◆ **Try it**:
Search the material and gather each line with "pixels" in it.

◆ **Data in this exercise**:

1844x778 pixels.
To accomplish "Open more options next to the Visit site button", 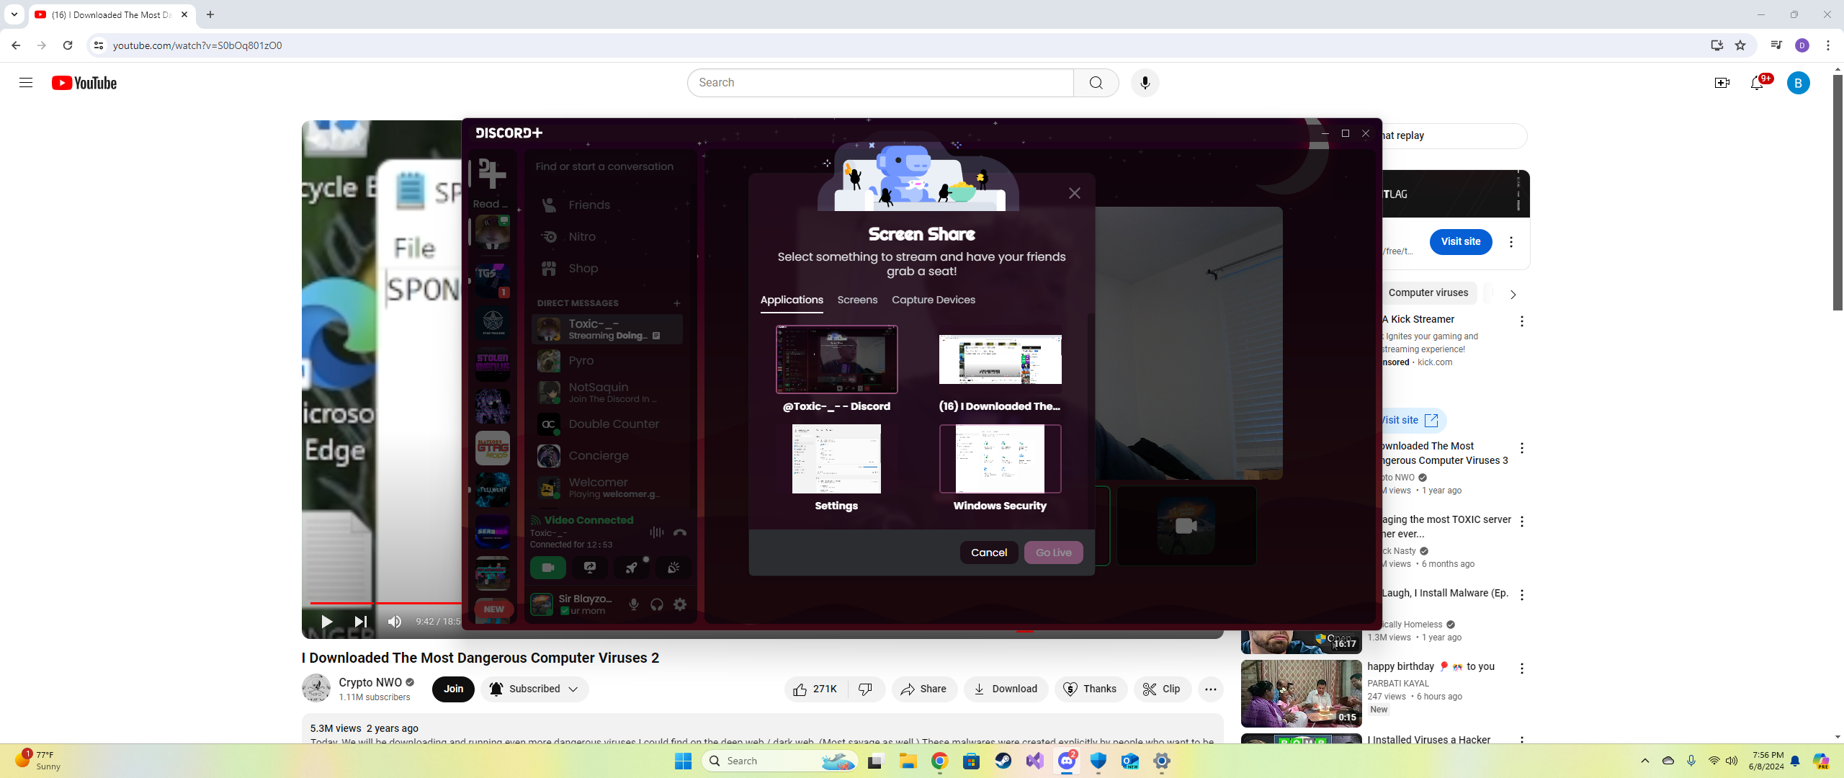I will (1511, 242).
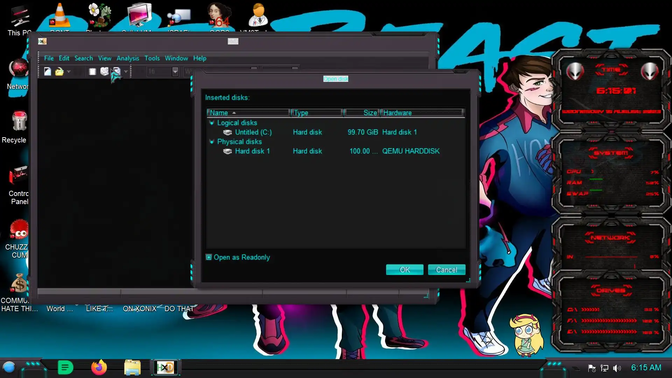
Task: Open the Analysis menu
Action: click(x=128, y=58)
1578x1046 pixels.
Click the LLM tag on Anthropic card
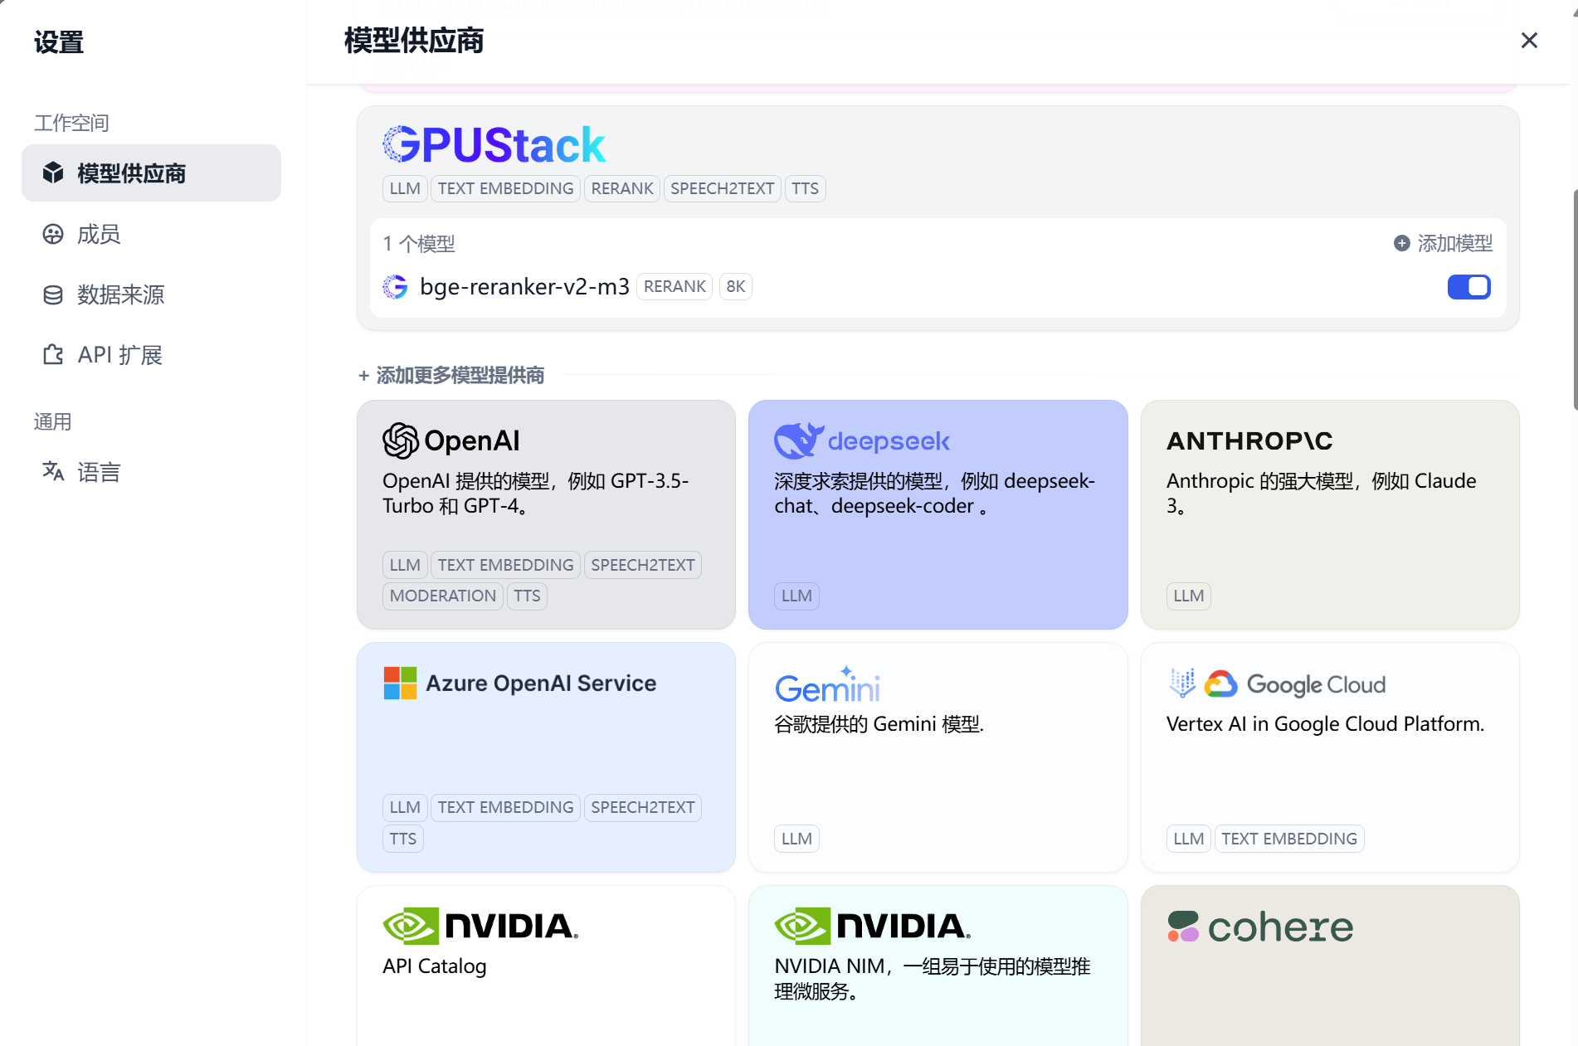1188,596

...

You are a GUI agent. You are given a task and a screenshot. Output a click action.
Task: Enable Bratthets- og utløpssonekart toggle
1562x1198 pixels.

◆ **Result**:
1844x778 pixels.
1578x1046 pixels.
1562x1198 pixels.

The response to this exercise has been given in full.